#### [Work to complete]
Revise the items below by replacing each occurrence of "Instruction" with "Command", and keep everything else unchanged.

Item coordinate data:
▬▬▬▬▬▬
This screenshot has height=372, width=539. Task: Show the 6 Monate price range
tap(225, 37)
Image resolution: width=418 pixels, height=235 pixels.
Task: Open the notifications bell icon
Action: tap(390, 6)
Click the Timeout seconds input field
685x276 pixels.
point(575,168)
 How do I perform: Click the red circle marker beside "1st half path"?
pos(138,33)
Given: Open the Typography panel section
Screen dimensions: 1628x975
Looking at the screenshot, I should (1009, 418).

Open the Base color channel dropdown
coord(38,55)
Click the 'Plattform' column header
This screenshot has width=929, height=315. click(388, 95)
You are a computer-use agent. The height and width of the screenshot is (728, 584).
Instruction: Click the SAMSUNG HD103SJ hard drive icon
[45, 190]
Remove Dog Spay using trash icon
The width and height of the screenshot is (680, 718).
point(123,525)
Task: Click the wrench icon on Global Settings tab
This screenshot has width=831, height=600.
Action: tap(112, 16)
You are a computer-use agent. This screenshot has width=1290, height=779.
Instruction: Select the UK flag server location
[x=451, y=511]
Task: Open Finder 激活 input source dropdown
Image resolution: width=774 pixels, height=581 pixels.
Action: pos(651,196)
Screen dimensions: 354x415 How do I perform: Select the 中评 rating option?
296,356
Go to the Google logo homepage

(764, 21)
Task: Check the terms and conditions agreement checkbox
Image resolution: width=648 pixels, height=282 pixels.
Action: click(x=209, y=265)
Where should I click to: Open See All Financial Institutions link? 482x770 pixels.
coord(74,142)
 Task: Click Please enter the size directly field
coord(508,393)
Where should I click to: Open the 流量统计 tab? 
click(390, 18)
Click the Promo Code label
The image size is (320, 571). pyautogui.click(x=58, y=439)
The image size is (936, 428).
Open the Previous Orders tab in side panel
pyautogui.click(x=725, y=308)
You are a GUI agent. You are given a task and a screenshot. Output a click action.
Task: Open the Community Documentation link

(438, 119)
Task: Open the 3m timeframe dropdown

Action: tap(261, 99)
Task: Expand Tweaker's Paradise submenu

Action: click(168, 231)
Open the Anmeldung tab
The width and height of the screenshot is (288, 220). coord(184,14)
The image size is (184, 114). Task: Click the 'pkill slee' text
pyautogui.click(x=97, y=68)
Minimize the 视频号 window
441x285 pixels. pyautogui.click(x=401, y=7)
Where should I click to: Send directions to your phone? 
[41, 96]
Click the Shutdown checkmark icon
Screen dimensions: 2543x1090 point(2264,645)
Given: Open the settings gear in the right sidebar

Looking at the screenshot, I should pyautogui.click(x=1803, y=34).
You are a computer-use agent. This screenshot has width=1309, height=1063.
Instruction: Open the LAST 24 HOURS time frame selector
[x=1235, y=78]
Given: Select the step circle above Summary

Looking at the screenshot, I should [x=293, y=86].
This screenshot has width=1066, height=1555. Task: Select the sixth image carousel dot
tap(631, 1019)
▬▬▬▬▬▬
#### [Final answer]
This screenshot has height=372, width=539. Task: Show the 6 Monate price range
tap(225, 37)
Image resolution: width=418 pixels, height=235 pixels.
Task: Open the notifications bell icon
Action: tap(390, 6)
Click the Timeout seconds input field
685x276 pixels.
point(575,168)
 How do I perform: Click the red circle marker beside "1st half path"?
pos(138,33)
Given: Open the Typography panel section
Screen dimensions: 1628x975
Looking at the screenshot, I should (1009, 418).

Open the Base color channel dropdown
coord(38,55)
Click the 'Plattform' column header
This screenshot has width=929, height=315. click(388, 95)
You are a computer-use agent. The height and width of the screenshot is (728, 584).
Command: Click the SAMSUNG HD103SJ hard drive icon
[45, 190]
Remove Dog Spay using trash icon
The width and height of the screenshot is (680, 718).
point(123,525)
Task: Click the wrench icon on Global Settings tab
This screenshot has width=831, height=600.
Action: tap(112, 16)
You are a computer-use agent. This screenshot has width=1290, height=779.
Command: Select the UK flag server location
[x=451, y=511]
Task: Open Finder 激活 input source dropdown
Image resolution: width=774 pixels, height=581 pixels.
Action: pos(651,196)
Screen dimensions: 354x415 How do I perform: Select the 中评 rating option?
296,356
Go to the Google logo homepage

(764, 21)
Task: Check the terms and conditions agreement checkbox
Image resolution: width=648 pixels, height=282 pixels.
Action: click(x=209, y=265)
Where should I click to: Open See All Financial Institutions link? 482x770 pixels.
coord(74,142)
 Task: Click Please enter the size directly field
coord(508,393)
Where should I click to: Open the 流量统计 tab? 
click(390, 18)
Click the Promo Code label
The image size is (320, 571). pyautogui.click(x=58, y=439)
The image size is (936, 428).
Open the Previous Orders tab in side panel
pyautogui.click(x=725, y=308)
You are a GUI agent. You are given a task and a screenshot. Output a click action.
Task: Open the Community Documentation link

(438, 119)
Task: Open the 3m timeframe dropdown

Action: tap(261, 99)
Task: Expand Tweaker's Paradise submenu

Action: click(168, 231)
Open the Anmeldung tab
The width and height of the screenshot is (288, 220). coord(184,14)
The image size is (184, 114). Task: Click the 'pkill slee' text
pyautogui.click(x=97, y=68)
Minimize the 视频号 window
441x285 pixels. pyautogui.click(x=401, y=7)
Where should I click to: Send directions to your phone? 
[41, 96]
Click the Shutdown checkmark icon
Screen dimensions: 2543x1090 point(2264,645)
Given: Open the settings gear in the right sidebar

Looking at the screenshot, I should pyautogui.click(x=1803, y=34).
You are a computer-use agent. This screenshot has width=1309, height=1063.
Command: Open the LAST 24 HOURS time frame selector
[x=1235, y=78]
Given: Select the step circle above Summary

Looking at the screenshot, I should [x=293, y=86].
This screenshot has width=1066, height=1555. Task: Select the sixth image carousel dot
tap(631, 1019)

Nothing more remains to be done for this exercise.